_BRIEF_
Return the whole of the data exactly.

===== LISTED ENTRIES =====

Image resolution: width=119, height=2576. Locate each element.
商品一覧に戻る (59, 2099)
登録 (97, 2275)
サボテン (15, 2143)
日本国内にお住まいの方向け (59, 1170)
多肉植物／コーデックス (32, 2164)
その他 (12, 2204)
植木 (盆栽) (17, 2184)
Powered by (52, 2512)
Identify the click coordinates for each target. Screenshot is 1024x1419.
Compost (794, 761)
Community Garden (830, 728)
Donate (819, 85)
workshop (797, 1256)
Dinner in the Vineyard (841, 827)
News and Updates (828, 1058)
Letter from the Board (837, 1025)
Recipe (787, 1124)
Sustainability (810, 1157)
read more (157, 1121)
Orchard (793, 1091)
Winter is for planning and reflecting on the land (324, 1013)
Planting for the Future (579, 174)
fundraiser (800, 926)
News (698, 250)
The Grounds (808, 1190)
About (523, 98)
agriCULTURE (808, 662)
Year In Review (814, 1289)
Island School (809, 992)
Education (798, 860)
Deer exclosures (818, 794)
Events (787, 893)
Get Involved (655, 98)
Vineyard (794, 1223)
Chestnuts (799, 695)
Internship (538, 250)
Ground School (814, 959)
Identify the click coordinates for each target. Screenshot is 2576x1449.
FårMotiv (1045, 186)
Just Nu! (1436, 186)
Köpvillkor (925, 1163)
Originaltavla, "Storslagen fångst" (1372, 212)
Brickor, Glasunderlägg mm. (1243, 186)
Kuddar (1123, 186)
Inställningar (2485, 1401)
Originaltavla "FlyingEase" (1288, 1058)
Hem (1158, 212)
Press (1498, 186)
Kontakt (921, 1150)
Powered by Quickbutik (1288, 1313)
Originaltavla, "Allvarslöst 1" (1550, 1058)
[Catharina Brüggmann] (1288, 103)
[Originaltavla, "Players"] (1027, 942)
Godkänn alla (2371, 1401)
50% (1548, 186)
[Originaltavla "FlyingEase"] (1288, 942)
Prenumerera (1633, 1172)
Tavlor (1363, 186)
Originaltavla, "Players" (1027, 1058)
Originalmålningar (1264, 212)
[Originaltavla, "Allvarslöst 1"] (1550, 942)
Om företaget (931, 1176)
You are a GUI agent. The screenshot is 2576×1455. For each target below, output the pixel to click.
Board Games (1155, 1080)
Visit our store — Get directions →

=====

_RESPONSE BOX_
Image resolution: width=119, height=2576. Locate each element.
商品一覧に戻る (59, 2099)
登録 (97, 2275)
サボテン (15, 2143)
日本国内にお住まいの方向け (59, 1170)
多肉植物／コーデックス (32, 2164)
その他 (12, 2204)
植木 (盆栽) (17, 2184)
Powered by (52, 2512)
Identify the click coordinates for each target. Screenshot is 1024x1419.
Compost (794, 761)
Community Garden (830, 728)
Donate (819, 85)
workshop (797, 1256)
Dinner in the Vineyard (841, 827)
News and Updates (828, 1058)
Letter from the Board (837, 1025)
Recipe (787, 1124)
Sustainability (810, 1157)
read more (157, 1121)
Orchard (793, 1091)
Winter is for planning and reflecting on the land (324, 1013)
Planting for the Future (579, 174)
fundraiser (800, 926)
News (698, 250)
The Grounds (808, 1190)
About (523, 98)
agriCULTURE (808, 662)
Year In Review (814, 1289)
Island School (809, 992)
Education (798, 860)
Deer exclosures (818, 794)
Events (787, 893)
Get Involved (655, 98)
Vineyard (794, 1223)
Chestnuts (799, 695)
Internship (538, 250)
Ground School (814, 959)
Identify the click coordinates for each target. Screenshot is 2576x1449.
FårMotiv (1045, 186)
Just Nu! (1436, 186)
Köpvillkor (925, 1163)
Originaltavla, "Storslagen fångst" (1372, 212)
Brickor, Glasunderlägg mm. (1243, 186)
Kuddar (1123, 186)
Inställningar (2485, 1401)
Originaltavla "FlyingEase" (1288, 1058)
Hem (1158, 212)
Press (1498, 186)
Kontakt (921, 1150)
Powered by Quickbutik (1288, 1313)
Originaltavla, "Allvarslöst 1" (1550, 1058)
[Catharina Brüggmann] (1288, 103)
[Originaltavla, "Players"] (1027, 942)
Godkänn alla (2371, 1401)
50% (1548, 186)
[Originaltavla "FlyingEase"] (1288, 942)
Prenumerera (1633, 1172)
Tavlor (1363, 186)
Originaltavla, "Players" (1027, 1058)
Originalmålningar (1264, 212)
[Originaltavla, "Allvarslöst 1"] (1550, 942)
Om företaget (931, 1176)
You are a GUI agent. The screenshot is 2576×1455. For each target below, output the pixel to click.
Board Games (1155, 1080)
Visit our store — Get directions →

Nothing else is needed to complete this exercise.